Writer and portrait artist Dani Trew has researched female fashion and economics in the 18th century extensively. Here, in a 3 part series she explores the role of the hoop petticoat in the emancipation of women.
The hoop petticoat became aesthetically aligned with aberrations from nature and was repeatedly described as ‘monstrous’, ‘shocking’, ‘unnatural’ and even at times ‘ungodly’. As the author of The Enormous Abomination
wrote, ‘In General; Can any thing be more out of Nature, a grosser Insult upon Reason, and Common Sense, than this monstrous Disproportion between the upper and the lower part of a woman?’.
Open robe dress or mantua: 18th century. Courtesy of The Museum of London
While literally disfiguring the female body, it also disfigured the social body. In the previous century the hoop petticoat had been reserved solely for aristocratic women, but with the increased spending power of the bourgeoisie, any woman who could afford a hoop in the 18th
century could wear one. As Joyce Appleby has argued ‘the democratisation of consumption’ – depicted in the growing popularity of the hoop petticoat – ‘threatened to undermine a class discipline and a system of social control’. What had previously been a traditional mark of aristocratic status, was now the emblem of radical levelling through capitalism.
Under Hoop and Bell: 1787. Boyne & Walker. Museum of London – Under Hoop and Bell, Satire on Mrs. Wells, the actress and mistress of Major Topham, here represented in the position of the clapper of a bell - Mrs Well's petticoat- with a ring through his nose and a string attached to Mrs Well's ring.
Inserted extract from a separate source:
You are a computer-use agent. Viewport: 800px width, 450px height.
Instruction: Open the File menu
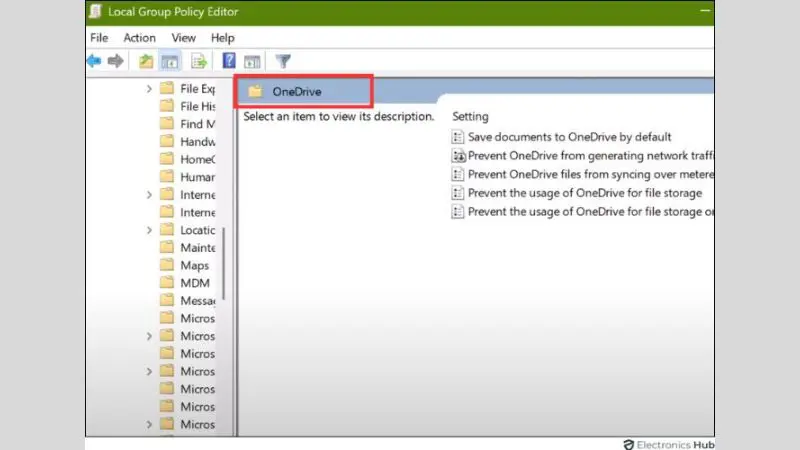pyautogui.click(x=99, y=38)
But it was not just that the hoop petticoat was a symptom of the changing economy – that it played a figurative role within discourse of representing the economy – it was in fact a mechanism of capitalism itself. In 1745 a group of ladies, under the pseudonym of Jack Lovelass, stated that in its sheer size and technical complexity, the hoop petticoat, was ‘encouraging and finding work for a great number of hands that would otherwise be unemploy’d.’ The increased consumption of material that it demanded was therefore, a ‘very great service to the nation in general, and consequently to every individual, by employing our poor, and increasing the circulation of our specie.’ Something as seemingly trivial and marginal as female fashion was actually functioning at the heart of the economy. The realisation that the economy itself was as irrational and volatile as fashionable taste, was incredibly alarming for rational thinkers who believed that the new economy should function in an equally rational way.